**Directive**
Put the rows below into a numbered list and skip the blank lines. Leave the pictures out.

**Entries shown**

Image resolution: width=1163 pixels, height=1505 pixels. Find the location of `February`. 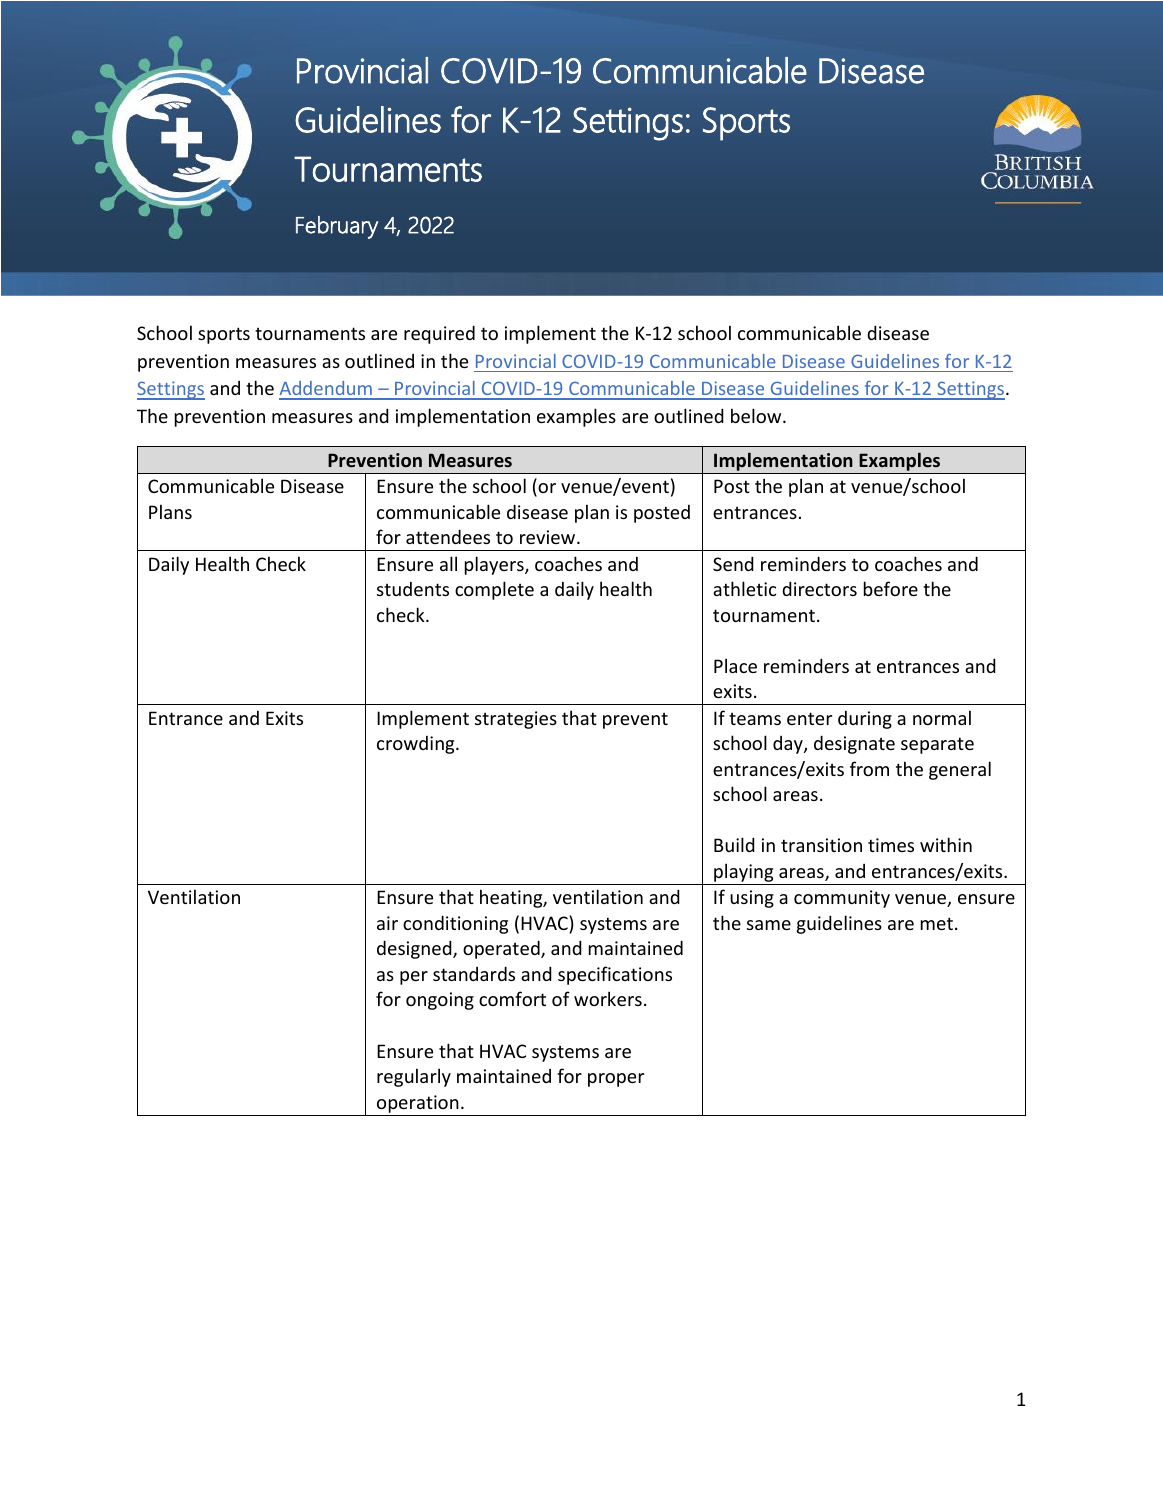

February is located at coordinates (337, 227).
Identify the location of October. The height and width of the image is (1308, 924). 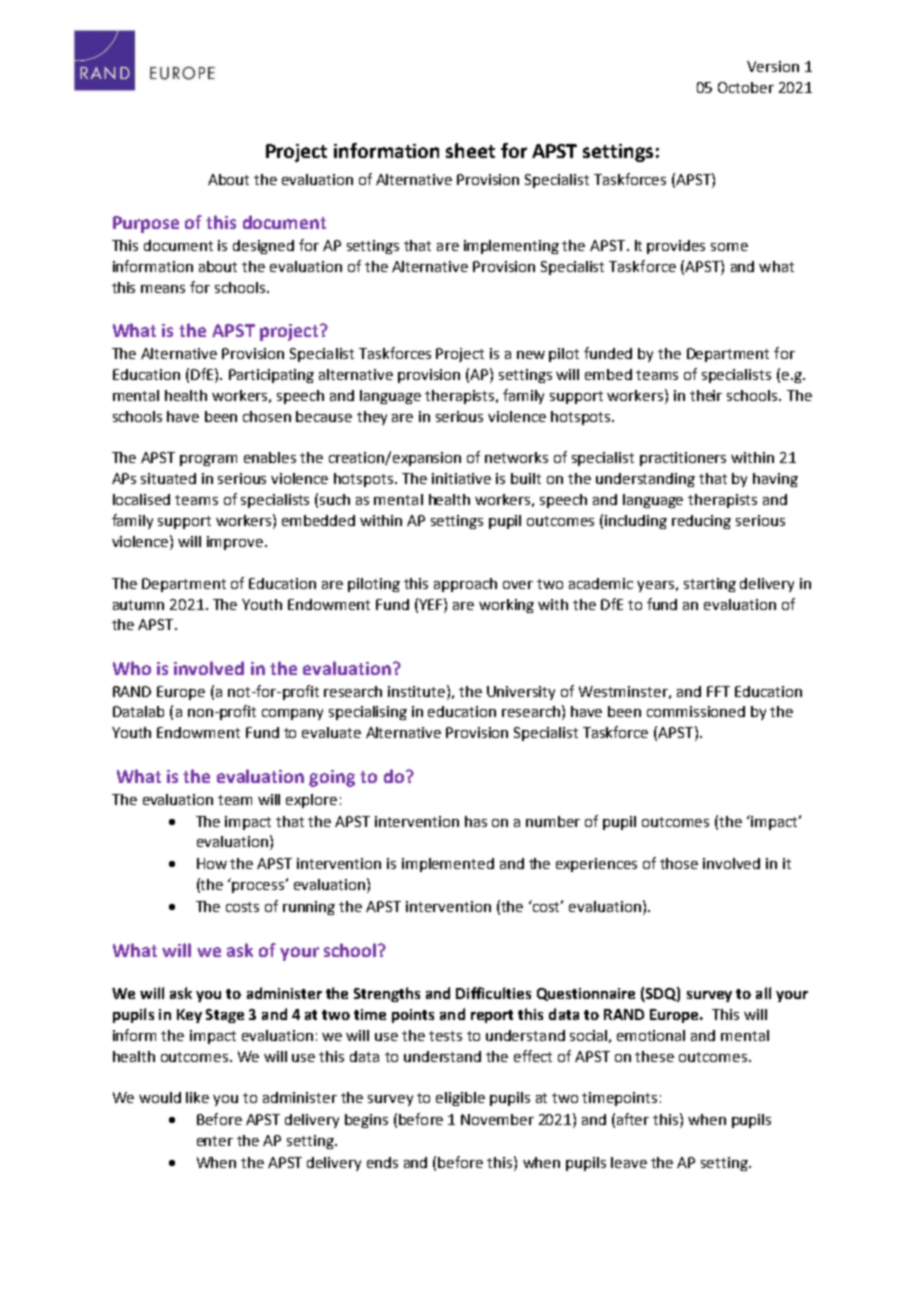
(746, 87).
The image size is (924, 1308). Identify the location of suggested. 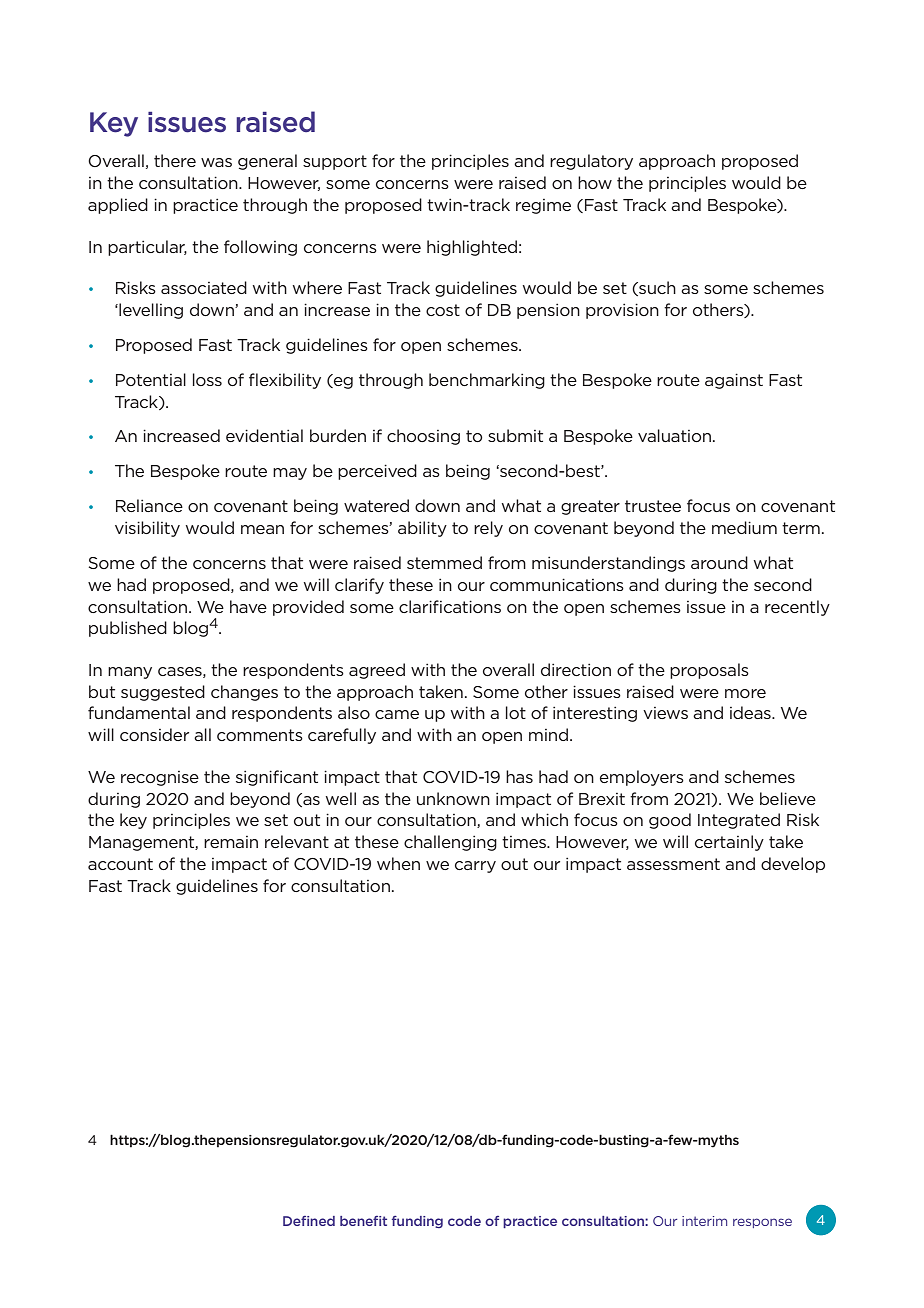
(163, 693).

**Solution below**
1. Image resolution: width=1163 pixels, height=1505 pixels. Find the location of `February`. 
2. February is located at coordinates (337, 227).
3. Identify the location of October. The height and width of the image is (1308, 924). 
4. (746, 87).
5. The image size is (924, 1308). Identify the location of suggested. 
6. (163, 693).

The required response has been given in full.